EXTRACT TO READ:
_ _ _ _ _ _ _
How to use the MTBF formula
Let’s look at a simple example. Say you have a motor that runs for 24 hours. During that time, it failed twice. Each time it took the team an hour to fix.
The motor ran for 22 hours (24 hours minus the two hours it took for repairs). Twenty-two divided by two, the total number of failures equals 11.
Not a great asset. On average, it’s going to fail every 11 hours. That’s not good. Is it time to look for a new one?
Why use MTBF software
Have you already thrown out that press? It might not have been the right decision.
In some cases, a low MTBF means it’s time to retire an asset and bring in a replacement. If an asset has been generally reliable but is now presenting more problems, it might be close to the end of its useful life. But this is not always true.
A low MTBF can also come from operator error and poor maintenance practices. It’s failing because of how the operators are running it and how the technicians are trying to keep it up and running.
The first thing to check is that operators aren’t abusing the equipment. If they are, you need to determine if it’s from ignorance or indifference, and then take the appropriate steps. If it’s not operator error, you can start to look at your preventive maintenance software for ways to streamline and strengthen workflows.
With the right digital solution, you can improve your maintenance programs, boosting your maintenance metrics and key performance metrics (KPIs), including MTBF.
Standardized work order processes and procedures
With a team of techs, you can’t always have the same person maintaining and repairing the same assets and equipment. If you tried, you’d have little flexibility in your scheduling. What you need is a system in place to ensure every tech does the work the right way, every time.
With MTBF software, assigning work orders is easier and more consistent. Instead of trying to scribble notes onto an easy-to-lose slip of paper or get everything into spreadsheet cells, modern work order management solutions make it easy to give techs everything they need to work fast and consistently, including:
- Comprehensive maintenance and repair histories
- Step-by-step instructions
- Customizable checklists
- Digital images, schematics, and manuals
- Associated parts and materials
Now, instead of techs relying on trial-and-error troubleshooting and plain guesswork, they have instant access to your current best practices.
Balanced inventory management and control
Once you know your MTBF for an asset, it’s a lot easier to look at lead times and set inventory par levels.
When you know that one of your presses tends to break down once every three weeks, you can more easily plan which parts and materials you’re going to need and when. If the press tends to need a new bolt, washer, or spacer, you can make sure you have them on hand by looking at your current levels and lead times.
_ _ _ _ _ _ _
SOURCE MATERIAL:
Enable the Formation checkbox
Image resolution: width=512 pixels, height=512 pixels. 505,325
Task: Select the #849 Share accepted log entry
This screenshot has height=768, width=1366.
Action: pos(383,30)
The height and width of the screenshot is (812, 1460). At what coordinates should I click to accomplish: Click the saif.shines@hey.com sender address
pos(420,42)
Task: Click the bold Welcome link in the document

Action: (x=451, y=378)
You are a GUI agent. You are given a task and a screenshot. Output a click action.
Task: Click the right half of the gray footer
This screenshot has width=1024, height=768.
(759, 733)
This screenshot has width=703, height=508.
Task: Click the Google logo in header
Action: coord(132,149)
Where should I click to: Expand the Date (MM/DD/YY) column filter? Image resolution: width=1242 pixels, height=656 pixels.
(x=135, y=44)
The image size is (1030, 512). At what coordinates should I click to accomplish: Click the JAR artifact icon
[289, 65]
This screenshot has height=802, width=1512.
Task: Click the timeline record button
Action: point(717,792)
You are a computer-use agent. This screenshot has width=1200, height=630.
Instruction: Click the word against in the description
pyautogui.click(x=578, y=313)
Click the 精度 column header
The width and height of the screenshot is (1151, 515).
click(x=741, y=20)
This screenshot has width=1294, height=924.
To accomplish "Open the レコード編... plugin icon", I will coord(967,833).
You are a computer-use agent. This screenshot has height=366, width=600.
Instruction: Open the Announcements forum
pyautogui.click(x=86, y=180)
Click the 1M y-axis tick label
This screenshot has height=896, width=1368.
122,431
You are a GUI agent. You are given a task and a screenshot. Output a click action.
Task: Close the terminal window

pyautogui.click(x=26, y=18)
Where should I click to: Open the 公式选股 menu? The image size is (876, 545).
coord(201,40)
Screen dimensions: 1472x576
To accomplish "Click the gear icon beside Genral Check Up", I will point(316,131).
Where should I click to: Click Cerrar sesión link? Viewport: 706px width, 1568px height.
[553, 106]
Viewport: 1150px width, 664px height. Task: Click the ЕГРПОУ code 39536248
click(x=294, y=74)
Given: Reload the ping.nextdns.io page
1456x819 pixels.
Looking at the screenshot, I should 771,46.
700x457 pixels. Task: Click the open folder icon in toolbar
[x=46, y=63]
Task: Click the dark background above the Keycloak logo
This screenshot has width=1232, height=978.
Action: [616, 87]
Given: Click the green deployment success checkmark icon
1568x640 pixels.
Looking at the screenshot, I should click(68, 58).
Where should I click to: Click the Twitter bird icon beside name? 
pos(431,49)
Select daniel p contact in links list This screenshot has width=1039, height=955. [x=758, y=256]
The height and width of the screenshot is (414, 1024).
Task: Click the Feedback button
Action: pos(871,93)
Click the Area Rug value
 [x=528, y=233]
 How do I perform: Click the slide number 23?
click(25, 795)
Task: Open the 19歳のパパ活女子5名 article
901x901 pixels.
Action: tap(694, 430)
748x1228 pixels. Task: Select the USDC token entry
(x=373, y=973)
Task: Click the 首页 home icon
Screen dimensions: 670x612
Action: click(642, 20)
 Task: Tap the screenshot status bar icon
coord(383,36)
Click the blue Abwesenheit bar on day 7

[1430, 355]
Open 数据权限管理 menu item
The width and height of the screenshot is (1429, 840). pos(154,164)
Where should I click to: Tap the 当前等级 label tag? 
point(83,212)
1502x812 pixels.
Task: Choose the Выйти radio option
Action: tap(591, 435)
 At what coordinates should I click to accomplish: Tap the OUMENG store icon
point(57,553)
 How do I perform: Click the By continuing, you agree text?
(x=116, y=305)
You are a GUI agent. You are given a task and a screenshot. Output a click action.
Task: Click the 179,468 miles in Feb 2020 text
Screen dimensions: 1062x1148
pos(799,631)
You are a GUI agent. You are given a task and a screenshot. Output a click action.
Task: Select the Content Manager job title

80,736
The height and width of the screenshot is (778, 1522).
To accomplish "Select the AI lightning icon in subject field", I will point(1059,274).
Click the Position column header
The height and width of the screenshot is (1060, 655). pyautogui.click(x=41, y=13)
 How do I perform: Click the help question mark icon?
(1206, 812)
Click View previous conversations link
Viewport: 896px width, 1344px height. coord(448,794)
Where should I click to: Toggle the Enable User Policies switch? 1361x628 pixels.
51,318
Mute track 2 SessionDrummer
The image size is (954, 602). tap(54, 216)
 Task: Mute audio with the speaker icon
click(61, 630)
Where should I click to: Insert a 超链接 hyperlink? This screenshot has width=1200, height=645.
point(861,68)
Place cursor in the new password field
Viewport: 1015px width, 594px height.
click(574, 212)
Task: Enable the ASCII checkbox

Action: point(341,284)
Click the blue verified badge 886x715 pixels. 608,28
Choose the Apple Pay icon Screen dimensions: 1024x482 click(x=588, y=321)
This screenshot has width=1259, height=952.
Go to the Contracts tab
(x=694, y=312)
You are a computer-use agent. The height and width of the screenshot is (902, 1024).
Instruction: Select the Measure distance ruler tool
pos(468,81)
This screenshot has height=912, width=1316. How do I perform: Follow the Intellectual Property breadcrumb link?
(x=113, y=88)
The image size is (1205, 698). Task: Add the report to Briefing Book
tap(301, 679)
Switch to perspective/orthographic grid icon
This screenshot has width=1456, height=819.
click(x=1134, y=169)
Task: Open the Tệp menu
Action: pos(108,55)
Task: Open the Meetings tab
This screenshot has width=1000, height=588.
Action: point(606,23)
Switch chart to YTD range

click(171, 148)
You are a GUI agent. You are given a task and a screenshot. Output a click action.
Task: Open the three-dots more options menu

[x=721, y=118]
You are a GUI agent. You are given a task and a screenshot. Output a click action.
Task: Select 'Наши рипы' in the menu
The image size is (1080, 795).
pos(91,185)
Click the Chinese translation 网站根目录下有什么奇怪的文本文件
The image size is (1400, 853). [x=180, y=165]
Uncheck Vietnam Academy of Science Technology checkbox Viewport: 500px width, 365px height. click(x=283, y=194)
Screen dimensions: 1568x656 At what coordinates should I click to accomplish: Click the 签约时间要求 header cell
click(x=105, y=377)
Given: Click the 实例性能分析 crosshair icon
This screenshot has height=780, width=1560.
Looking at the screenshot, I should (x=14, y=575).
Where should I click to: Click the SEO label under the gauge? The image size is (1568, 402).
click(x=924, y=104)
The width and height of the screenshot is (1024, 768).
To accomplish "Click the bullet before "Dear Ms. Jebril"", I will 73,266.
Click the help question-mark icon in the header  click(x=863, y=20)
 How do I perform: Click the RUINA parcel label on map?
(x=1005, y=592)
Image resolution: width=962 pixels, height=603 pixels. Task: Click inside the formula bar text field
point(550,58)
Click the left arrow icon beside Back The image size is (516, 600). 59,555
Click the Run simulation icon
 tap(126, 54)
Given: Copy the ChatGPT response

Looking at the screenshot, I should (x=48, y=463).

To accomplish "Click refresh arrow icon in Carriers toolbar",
_ _ _ _ _ _ _
TASK ITEM: Transcribe word for word the stretch of the MTBF text from "With MTBF software, assigning" through "current best practices.".

TASK ANSWER:
With MTBF software, assigning work orders is easier and more consistent. Instead of trying to scribble notes onto an easy-to-lose slip of paper or get everything into spreadsheet cells, modern work order management solutions make it easy to give techs everything they need to work fast and consistently, including:
- Comprehensive maintenance and repair histories
- Step-by-step instructions
- Customizable checklists
- Digital images, schematics, and manuals
- Associated parts and materials
Now, instead of techs relying on trial-and-error troubleshooting and plain guesswork, they have instant access to your current best practices.